Según estudios del Pew Research Center 13 años es el tiempo promedio que llevan viviendo en Estados Unidos los 11.3 millones de inmigrantes indocumentados en ese país. De todos ellos, cuatro millones tienen uno o más hijos que son ciudadanos estadounidenses. Sólo el 15% tiene menos de cinco años viviendo allá.
Ante la contundencia de los hechos, ¿por qué negar la realidad? ¿Quién gana impidiendo a esta enorme fuerza de trabajo regularizar su situación migratoria? Todos aportan su trabajo al engrandecimiento de la economía del país vecino, todos pagan impuestos en las cosas que compran y consumen. ¿Por qué mantenerlos en la sombra?
Negarse a avanzar en una reforma migratoria sólo puede ser obra de quien necesita que dicha mano de obra siga siendo barata, y qué mejor que conseguirlo por la vía de la amenaza de la extradición. También están quienes lo hacen por razones ideológicas: por quienes mantienen una posición política racial vinculada a delirios supremacistas y de pureza de sangre incompatibles con cualquier tendencia humanitaria o respetuosa de los derechos humanos. Como es el caso del gobernador de Texas, Rick Perry, quien ha mandado reforzar con la Guarda Nacional la frontera con México, para evitar, según él, que pasen “terroristas y enfermedades”.
La reciente crisis de los niños migrantes no acompañados —que lejos de haberse asumido como un problema de desplazamiento humanitario fue vista como una amenaza territorial por los gobiernos del sur de Estados Unidos, salvo California— exhibió el tamaño de la desproporción de argumentos de quienes desde posiciones de derecha fundamentalista y radical se niegan a reconocer una realidad que es avasallante y, en los hechos, los supera.

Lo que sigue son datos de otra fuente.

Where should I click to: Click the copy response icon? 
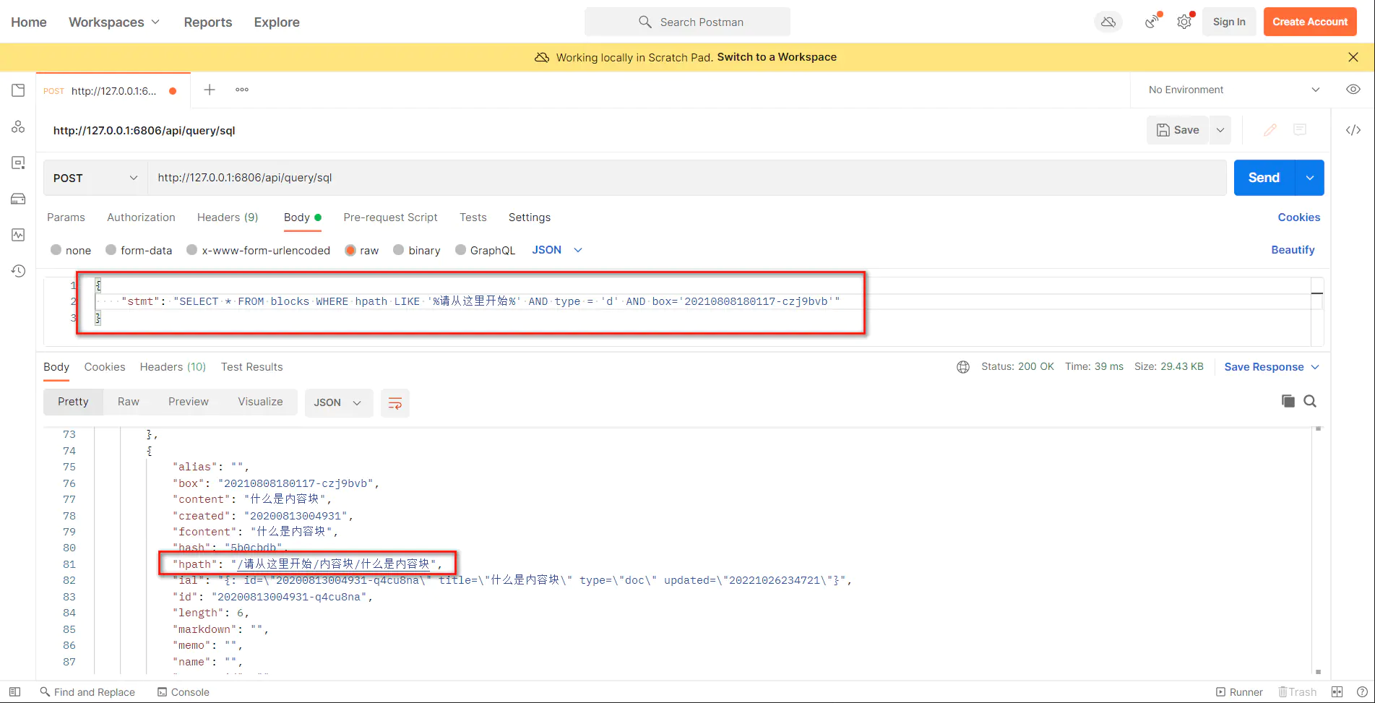coord(1288,401)
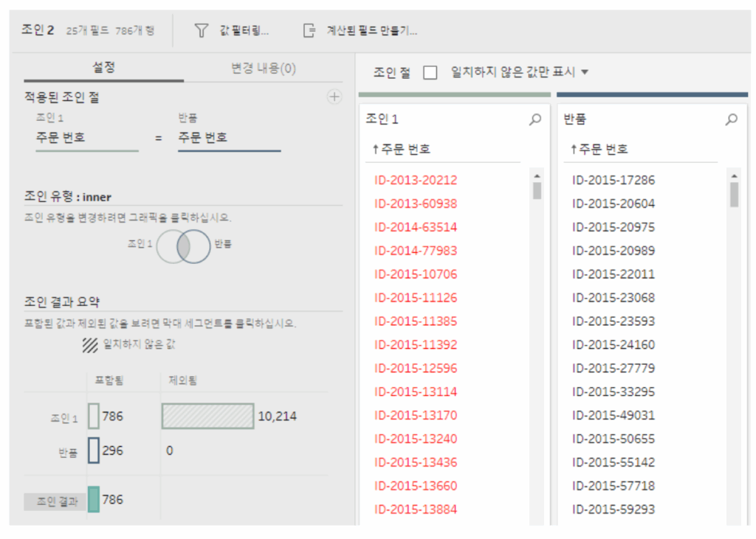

La batalla cívica de los hijos de migrantes sin papeles, pero nacidos en territorio estadounidense —los famosos dreamers— también es representativa de tal miopía.
Urge una reforma migratoria que normalice la estancia legal de esos millones de mexicanos que prefirieron enfrentar los peligros de irse, al no encontrar condiciones para una vida digna aquí en su propia patria. El asunto no es banal ni menor. Van de por medio millones de existencias que no merecen ser víctimas de pobreza aquí y de maltrato allá.
El presidente Barack Obama ha prometido esa reforma, sin que las condiciones políticas internas le hayan permitido cristalizarla. Ya es tiempo de que se haga justicia.